Does this have something to do with this? http://labs.adobe.com/technologies/flashplayer10/64bit.html


----------



## wblock@ (Jun 11, 2010)

Doh!  Waited too long.  Probably not related to the 64-bit version, but rather that Adobe found some new horrible vulnerability and put out a new version.  Don't know when the port will be updated.

Adobe changed the distfile.  It seems to work with the existing port if the checksums are changed.  I would suggest waiting for the port to be updated, since there may be other changes needed.


----------



## wblock@ (Jun 15, 2010)

New linux-f10-flashplugin is in the ports now.


----------



## bsd10 (Jun 21, 2010)

wblock said:
			
		

> New linux-f10-flashplugin is in the ports now.

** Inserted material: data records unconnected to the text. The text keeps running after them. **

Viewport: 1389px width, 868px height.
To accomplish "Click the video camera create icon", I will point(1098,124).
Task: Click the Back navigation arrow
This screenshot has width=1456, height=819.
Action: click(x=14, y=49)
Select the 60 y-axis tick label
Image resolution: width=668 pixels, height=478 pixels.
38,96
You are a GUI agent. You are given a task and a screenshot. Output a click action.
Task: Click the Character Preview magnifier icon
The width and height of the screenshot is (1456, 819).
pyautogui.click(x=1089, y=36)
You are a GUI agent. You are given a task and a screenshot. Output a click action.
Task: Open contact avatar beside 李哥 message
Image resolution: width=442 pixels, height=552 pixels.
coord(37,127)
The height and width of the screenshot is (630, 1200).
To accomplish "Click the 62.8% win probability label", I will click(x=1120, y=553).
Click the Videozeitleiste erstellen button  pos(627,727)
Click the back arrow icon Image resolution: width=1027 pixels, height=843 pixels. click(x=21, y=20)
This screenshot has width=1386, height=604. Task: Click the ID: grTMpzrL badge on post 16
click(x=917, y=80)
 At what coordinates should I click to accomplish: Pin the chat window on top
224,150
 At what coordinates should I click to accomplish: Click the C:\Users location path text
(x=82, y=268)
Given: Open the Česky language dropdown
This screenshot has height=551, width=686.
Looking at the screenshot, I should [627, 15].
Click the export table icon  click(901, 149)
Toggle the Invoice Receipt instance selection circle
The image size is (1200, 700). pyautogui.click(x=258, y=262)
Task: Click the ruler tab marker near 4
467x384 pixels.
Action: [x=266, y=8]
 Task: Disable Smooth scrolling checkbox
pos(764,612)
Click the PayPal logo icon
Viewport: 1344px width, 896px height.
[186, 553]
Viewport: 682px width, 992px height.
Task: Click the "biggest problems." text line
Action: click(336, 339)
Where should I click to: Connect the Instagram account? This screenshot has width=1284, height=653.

Thanks, I installed it yesterday and it works pretty well. Do you think youtube might be throttling the bandwidth to non-standard clients? The videos are still choppy, but the ads all play perfectly in HD.


----------



## dennylin93 (Jun 21, 2010)

Don't think so. It doesn't bring many benefits.


----------



## nekoexmachina (Jun 23, 2010)

> Do you think youtube might be throttling the bandwidth to non-standard clients?


youtube download speed is slow for me from time to time with any OS i use/any network connection.


----------